Il tourna un regard vers Miranda nullement perturbée par le bain de sang qui baignait la salle. Derrière ses yeux d’un enfant innocent, le monstre en elle n'était jamais bien loin. Un détail qui laissait Cléandre dans l’incertitude : était-elle plus perturbée par le cadavre du vieux seigneur qu’elle venait de croiser ou par le fait qu’un petit chien avait accidentellement trébuché dans une flaque de sang quelques minutes plus tôt ?
Il secoua la tête et, malgré lui, commença à avancer à travers la scène du carnage, avec la mariée toujours dans ses bras.
Cléandre jeta un regard par-dessus son épaule, vers Miranda, toujours perchée au milieu des cadavres, l’air d’assister à une représentation comique.

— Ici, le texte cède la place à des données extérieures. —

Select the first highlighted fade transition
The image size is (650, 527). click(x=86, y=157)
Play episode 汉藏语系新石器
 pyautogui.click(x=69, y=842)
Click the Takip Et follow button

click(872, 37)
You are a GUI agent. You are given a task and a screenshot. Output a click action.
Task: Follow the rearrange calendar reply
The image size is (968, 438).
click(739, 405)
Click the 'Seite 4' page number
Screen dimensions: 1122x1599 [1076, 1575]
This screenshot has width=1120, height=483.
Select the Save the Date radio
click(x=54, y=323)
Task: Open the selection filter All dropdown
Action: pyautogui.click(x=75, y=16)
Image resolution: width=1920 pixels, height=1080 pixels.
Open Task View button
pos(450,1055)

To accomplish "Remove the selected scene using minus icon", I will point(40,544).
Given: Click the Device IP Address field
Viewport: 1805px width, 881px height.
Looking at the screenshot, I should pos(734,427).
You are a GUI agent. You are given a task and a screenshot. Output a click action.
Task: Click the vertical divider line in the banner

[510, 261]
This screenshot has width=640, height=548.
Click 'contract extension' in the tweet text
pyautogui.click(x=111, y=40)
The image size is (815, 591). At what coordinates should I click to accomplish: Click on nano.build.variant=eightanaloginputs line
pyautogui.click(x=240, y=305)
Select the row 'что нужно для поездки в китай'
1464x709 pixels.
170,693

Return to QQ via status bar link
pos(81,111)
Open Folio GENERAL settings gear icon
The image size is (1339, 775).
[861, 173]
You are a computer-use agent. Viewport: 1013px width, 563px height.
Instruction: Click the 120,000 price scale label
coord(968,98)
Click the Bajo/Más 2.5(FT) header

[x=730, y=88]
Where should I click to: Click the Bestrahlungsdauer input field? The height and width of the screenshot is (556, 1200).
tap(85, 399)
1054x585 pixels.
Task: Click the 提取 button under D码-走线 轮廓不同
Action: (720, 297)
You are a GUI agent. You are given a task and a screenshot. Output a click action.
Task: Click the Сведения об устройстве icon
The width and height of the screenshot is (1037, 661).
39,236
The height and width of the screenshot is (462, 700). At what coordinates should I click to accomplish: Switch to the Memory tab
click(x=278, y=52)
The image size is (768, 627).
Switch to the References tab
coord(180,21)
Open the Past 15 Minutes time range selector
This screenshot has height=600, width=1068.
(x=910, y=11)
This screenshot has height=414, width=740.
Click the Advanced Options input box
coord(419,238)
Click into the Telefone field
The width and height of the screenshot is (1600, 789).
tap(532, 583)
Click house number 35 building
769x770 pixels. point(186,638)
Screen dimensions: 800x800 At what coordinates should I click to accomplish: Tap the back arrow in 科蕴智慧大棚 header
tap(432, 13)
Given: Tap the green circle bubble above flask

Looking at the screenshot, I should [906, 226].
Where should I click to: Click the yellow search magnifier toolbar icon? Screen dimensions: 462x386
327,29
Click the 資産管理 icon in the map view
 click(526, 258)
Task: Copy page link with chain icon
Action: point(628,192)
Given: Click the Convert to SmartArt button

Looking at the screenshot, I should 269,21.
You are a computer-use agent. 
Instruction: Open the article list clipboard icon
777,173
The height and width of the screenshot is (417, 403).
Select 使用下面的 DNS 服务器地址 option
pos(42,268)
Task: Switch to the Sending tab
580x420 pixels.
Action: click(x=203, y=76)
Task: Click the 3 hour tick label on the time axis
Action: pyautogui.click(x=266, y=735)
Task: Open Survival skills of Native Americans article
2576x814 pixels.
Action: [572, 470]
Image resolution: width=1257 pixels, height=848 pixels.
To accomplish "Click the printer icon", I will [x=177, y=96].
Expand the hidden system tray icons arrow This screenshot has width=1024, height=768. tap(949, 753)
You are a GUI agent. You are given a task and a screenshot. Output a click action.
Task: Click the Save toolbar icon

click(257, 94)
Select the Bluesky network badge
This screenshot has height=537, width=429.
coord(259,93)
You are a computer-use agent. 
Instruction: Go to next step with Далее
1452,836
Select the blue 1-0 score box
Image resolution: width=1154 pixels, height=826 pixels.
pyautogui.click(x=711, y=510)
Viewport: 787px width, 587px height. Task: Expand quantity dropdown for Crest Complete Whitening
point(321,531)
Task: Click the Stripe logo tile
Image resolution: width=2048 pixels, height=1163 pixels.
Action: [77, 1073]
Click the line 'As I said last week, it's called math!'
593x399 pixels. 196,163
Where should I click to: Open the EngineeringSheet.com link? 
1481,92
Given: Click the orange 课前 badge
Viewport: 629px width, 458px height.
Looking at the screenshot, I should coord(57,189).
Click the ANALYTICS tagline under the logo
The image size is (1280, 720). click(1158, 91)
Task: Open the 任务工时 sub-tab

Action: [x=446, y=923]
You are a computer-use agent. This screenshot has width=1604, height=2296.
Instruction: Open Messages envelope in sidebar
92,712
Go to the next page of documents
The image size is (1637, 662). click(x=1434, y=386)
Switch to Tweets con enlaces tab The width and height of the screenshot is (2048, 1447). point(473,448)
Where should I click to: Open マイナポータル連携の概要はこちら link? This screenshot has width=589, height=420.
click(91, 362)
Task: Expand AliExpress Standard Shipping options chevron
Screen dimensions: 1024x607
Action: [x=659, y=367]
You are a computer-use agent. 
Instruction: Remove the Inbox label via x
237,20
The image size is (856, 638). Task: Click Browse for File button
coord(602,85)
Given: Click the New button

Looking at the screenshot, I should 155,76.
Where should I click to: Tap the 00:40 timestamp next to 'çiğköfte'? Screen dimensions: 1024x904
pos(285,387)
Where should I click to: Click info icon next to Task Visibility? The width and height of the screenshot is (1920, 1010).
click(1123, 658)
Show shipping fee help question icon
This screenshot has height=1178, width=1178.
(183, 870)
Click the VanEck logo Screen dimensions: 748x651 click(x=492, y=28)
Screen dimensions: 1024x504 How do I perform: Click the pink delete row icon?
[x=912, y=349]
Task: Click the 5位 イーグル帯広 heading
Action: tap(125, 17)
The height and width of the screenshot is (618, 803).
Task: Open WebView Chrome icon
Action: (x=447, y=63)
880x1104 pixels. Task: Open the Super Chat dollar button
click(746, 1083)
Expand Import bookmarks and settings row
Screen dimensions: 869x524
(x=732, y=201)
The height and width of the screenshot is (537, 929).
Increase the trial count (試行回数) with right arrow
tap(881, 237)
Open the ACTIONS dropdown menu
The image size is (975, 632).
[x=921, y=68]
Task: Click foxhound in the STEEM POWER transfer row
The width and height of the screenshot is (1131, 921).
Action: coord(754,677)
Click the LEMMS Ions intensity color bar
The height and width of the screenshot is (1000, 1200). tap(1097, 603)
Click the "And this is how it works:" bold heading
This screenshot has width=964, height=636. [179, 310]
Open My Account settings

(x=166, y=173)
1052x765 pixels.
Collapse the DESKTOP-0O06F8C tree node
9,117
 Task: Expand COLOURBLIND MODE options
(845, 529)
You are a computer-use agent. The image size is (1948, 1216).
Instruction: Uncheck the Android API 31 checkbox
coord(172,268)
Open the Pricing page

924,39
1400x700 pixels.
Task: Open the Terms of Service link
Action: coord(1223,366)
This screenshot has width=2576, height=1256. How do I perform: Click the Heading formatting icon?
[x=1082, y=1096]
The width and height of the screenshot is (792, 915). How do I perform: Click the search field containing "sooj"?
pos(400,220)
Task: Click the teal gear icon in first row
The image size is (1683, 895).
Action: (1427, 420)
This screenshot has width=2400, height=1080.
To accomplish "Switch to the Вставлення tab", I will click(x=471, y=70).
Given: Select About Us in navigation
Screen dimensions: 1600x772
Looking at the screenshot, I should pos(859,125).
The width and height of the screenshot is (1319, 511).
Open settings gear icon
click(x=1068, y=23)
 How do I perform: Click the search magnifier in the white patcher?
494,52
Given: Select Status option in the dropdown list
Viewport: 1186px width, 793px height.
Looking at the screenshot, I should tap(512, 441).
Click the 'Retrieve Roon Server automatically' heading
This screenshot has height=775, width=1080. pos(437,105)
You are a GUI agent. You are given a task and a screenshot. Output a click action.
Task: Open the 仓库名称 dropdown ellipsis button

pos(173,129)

— J’espère que tu prends des notes, Miranda. Un jour, quand tu seras grande, tu pourras raconter à quel point ton tuteur improvisé excellait dans l’art de ramasser les causes perdues. Et les traîner, au sens propre, à travers les salles de bal ensanglantées.
Il ajusta la mariée dans ses bras avec précaution et se mit en route, slalomant entre les corps et les morceaux de buffet volés. En passant près d’un bassin de vin renversé, il faillit glisser et lâcha un grognement outré. À défaut de dignité, il lui restait une paire de bottes encore présentables, il comptait bien les garder sèches jusqu’à la fin de cette farce.